Seems good in theory, but really hasn’t been paying the bills for Zuckerberg’s baby. But with third parties now able to leverage Facebook’s social metrics on their own sites, what’s to stop Facebook offering their advertising up to outside developers?
It’s a mutually beneficial arrangement that could really turn the tide in the race for on-demand supremacy.
So is there even a downside?
AN ECONOMIC SQUEEZE
Predictably, the biggest obstacle to this technology moving forward is the reluctance of companies to invest in it from an early stage. For smaller companies, certainly, there is definite risk factor in adopting any technology at an early stage, but there is a more important challenge facing the early adopters at present: with the current economic climate, the thought of investing money into new services seems almost counter-intuitive.
With the number of lay-offs hitting the technology sector, not to mention the millions being slashed from marketing, wages and any other non-core expense, it wouldn’t be surprising if the ‘cloud’ was expanding only at a snail’s pace. But the uptake has been astonishing.
The reason is not exactly hard to see. The companies creating the management software, framing the on-demand space for others to work in – they are taking a risk, but a calculated one. The potential in this space is, after all, huge.
The companies taking up the technology on the other side of the coin however, can be more assured in their choices. The major strength of on-demand computing is its flexibility, ease of use, and crucially, how streamlined it can make existing operations.
But more than anything, the rapid uptake is symptomatic of a need to stay ahead of the game. As Hennessy notes, IBM does not want to repeat its mistakes of the 1990s: “We took our eye off the ball. We stopped thinking about our clients in the market place and concentrated on what we were doing, how we were going to make money.”

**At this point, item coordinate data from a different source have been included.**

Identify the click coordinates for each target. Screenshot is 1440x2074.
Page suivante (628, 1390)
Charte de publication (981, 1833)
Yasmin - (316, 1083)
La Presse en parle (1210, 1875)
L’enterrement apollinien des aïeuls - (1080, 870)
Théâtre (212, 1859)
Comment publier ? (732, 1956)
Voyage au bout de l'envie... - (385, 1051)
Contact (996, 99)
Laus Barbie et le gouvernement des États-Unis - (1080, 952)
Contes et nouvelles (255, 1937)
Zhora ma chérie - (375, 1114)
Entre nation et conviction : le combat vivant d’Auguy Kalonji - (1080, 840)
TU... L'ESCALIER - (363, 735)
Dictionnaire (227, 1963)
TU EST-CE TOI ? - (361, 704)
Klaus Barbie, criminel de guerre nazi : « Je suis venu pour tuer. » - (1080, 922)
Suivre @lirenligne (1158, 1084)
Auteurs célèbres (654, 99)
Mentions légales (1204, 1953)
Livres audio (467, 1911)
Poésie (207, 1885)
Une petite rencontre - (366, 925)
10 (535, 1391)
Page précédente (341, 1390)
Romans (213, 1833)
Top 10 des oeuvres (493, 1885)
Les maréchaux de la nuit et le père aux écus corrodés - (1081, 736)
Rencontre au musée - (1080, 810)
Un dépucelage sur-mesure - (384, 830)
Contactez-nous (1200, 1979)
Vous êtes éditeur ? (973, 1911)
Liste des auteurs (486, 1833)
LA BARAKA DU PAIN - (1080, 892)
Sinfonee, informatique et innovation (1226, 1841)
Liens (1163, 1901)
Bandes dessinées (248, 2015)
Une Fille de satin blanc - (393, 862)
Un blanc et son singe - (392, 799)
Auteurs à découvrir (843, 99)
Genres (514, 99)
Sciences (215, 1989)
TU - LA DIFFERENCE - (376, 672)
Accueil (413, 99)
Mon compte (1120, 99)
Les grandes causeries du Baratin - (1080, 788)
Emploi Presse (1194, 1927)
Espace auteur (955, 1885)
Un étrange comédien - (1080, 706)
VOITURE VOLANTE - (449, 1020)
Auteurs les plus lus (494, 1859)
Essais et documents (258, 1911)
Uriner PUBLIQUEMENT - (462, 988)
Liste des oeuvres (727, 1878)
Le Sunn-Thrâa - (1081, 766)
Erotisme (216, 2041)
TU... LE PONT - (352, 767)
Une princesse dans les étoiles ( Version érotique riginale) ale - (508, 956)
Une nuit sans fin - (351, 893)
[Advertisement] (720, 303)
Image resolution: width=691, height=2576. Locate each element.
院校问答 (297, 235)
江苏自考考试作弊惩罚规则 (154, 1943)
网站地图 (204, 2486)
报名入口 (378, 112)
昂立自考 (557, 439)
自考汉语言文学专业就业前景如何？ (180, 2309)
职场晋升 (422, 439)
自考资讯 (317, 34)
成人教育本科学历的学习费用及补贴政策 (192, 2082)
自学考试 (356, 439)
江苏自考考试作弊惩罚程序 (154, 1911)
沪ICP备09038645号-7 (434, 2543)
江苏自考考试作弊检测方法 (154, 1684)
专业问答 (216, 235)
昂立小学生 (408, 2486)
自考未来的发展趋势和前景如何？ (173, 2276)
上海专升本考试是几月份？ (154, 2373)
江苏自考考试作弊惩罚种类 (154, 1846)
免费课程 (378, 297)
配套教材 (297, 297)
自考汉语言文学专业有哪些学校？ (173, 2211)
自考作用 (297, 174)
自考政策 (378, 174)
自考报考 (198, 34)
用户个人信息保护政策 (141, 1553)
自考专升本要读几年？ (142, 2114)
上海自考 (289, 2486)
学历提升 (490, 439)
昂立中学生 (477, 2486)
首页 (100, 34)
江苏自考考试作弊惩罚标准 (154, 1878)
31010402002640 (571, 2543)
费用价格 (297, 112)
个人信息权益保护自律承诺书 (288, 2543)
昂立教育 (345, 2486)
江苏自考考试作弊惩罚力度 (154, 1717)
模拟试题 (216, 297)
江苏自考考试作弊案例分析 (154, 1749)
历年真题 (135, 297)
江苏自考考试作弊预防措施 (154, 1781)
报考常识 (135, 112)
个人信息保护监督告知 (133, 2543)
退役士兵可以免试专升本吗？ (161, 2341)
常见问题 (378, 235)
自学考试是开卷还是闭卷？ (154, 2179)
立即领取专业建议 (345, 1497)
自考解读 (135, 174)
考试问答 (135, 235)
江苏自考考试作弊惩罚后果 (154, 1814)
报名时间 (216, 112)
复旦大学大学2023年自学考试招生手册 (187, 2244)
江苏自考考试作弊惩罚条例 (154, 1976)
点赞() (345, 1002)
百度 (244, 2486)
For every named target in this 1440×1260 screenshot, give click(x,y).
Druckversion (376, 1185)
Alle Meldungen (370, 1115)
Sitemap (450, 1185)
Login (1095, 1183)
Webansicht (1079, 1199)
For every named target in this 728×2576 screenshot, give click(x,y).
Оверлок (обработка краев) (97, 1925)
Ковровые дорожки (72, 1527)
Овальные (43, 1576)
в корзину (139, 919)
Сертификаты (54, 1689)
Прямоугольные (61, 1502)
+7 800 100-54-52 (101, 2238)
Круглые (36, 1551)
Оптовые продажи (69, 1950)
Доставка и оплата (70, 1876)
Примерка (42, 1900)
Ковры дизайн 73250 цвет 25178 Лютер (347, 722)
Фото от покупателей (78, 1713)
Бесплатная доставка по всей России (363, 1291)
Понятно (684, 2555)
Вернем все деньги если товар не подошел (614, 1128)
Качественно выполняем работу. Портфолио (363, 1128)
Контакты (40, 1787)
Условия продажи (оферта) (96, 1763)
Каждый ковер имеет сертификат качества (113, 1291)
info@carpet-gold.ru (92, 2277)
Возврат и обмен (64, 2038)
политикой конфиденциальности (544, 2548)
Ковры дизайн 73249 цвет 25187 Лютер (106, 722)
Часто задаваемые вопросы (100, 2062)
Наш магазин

There are a few things that are readily apparent about the SaaS, or on-demand, or cloud computing space, that sets it apart from any other technology race. For starters – and perhaps obvious to state – it’s big... really big. It’s also not all about making money: it’s about creating services that companies generally need and revolutionising existent working practices.
It’s a space that’s set to change the way we all work: it’s the future, and it’s happening today.